New Bermuda Album Review
Released October 2, 2015
Genre: Black Metal, Post Rock, Post Metal, Alternative Rock
It’s been awhile since I’ve seen a metal band meet so much love and hate at the same time. Deafheaven is one of those bands that evokes such strong emotions in music listeners; however, these emotions aren’t necessarily good. Deafheaven’s very melodic, melancholic and emotionally sensitive approach to black metal on their smash-hit sophomore LP Sunbather upset many kvlt purists and tickled fancies in many hipsters. The juxtaposition of face-melting blast beats and wretched vocals with melodic Skramz-esque guitar leads created a schism in music fans. Deafheaven noticed that their sound was making people talk, inspiring them to capitalize on the mixture of HARD-AS-NAILS and sawft-as-yogurt. New Bermuda has moments where the tried and true formula works, but many times the fusion of feels is forced.

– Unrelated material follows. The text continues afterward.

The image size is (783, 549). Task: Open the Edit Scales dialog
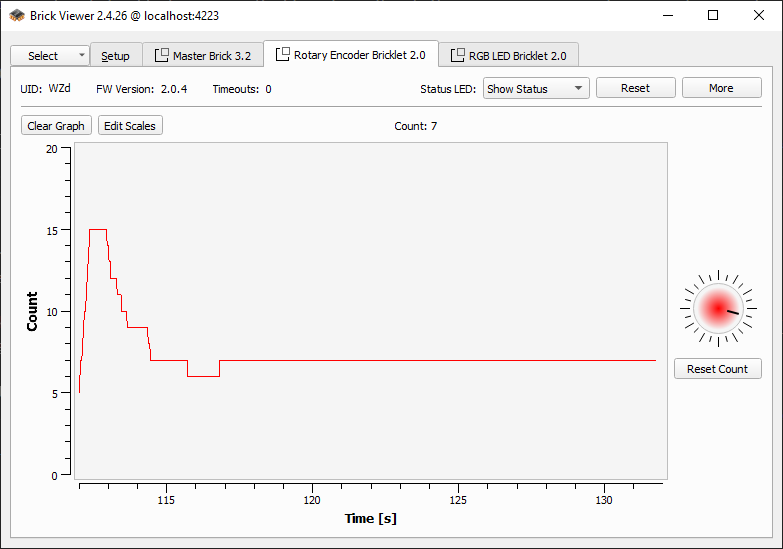tap(130, 126)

There are a few changes to Deafheaven’s sound. George Clarke’s vocals are less reverb-soaked, creating a more traditional black metal sound. It’s even dirtier than his singing on Deafheaven’s last two LPs, which will appease black metal purists. The soft guitar interludes also appear without warning in most songs, transitions quicker and less obvious. The drumming is just as relentless as ever and the bass still doesn’t really make much of an impact, just like on Sunbather.
Unlike Sunbather, the hard-soft dichotomy is forced, feeling like it’s there just for the sake of having contrast. On “Come Back,” the three minute soft-rock outro comes out of nowhere. It sounds like an instrumental interlude that would’ve been better off as it’s own song on the album. The next track, “Gifts Of The Earth,” starts like a pop punk song but is quickly assaulted by black metal vocals that don’t meld with the music at all. Even on the standout opener, “Brought To The Water,” the clean guitar section that bisects the song sounds like “Kiss Me” by Sixpence None The Richer. When you’re borrowing from 90s radio rock to craft black metal, it’s really a sign of the times.

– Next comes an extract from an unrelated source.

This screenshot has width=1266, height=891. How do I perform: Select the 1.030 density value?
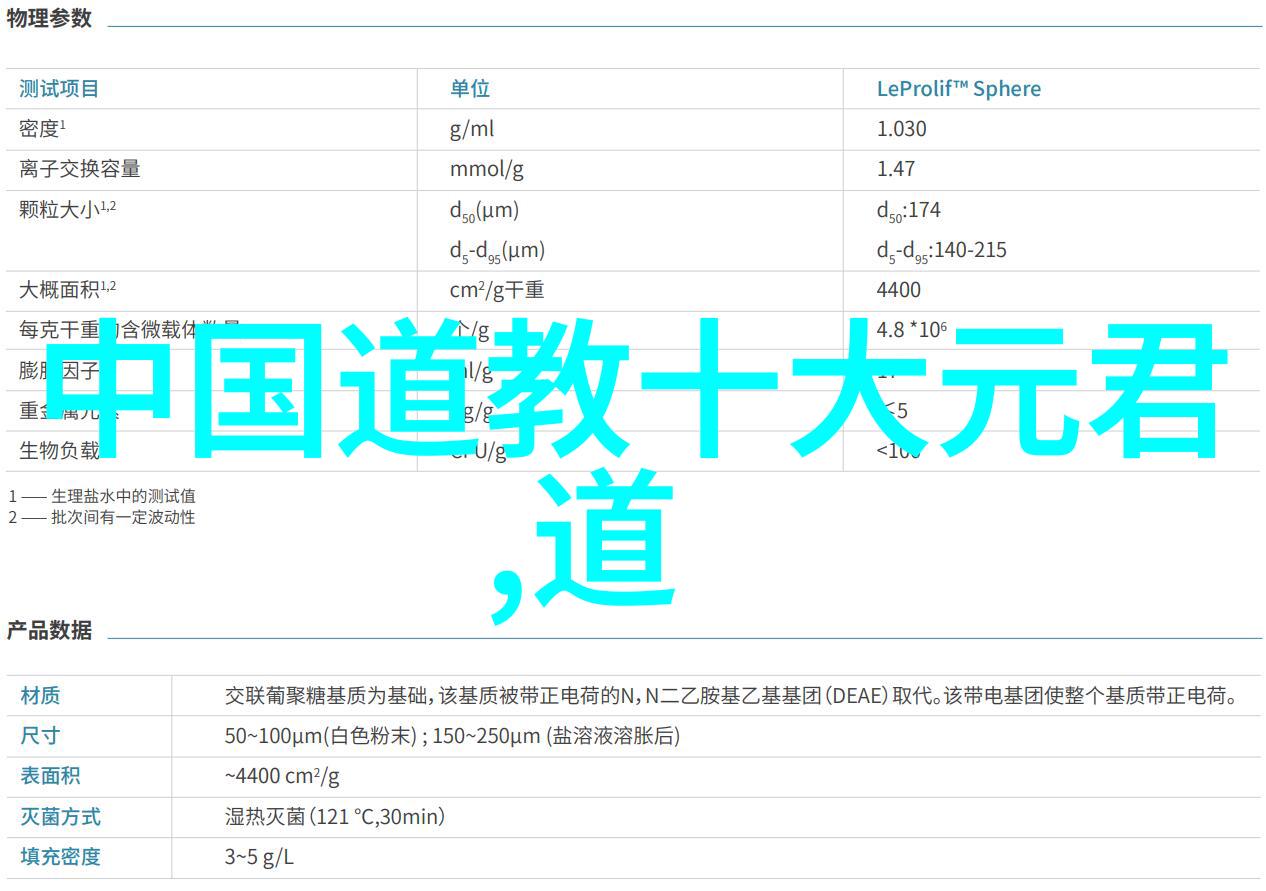(901, 129)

Although this problem affects most of the album, “Luna” and “Brought To The Water” are still nice tracks. “Luna” actually melds the sensitivity with the rawness, providing a winding song structure that keeps listeners on their toes. It’s a totally unpredictable song, but not haphazardly constructed. “Brought To The Water” comes out guns a-blazing and never lets up. Every musician pushes their instrument to the brink by playing with intense speed and passion.
New Bermuda was a disappointment for a fan of Deafheaven’s previous output. If it felt more natural it would’ve been fantastic, but focusing on the hard-soft gimmick proved to be this album’s main detractor.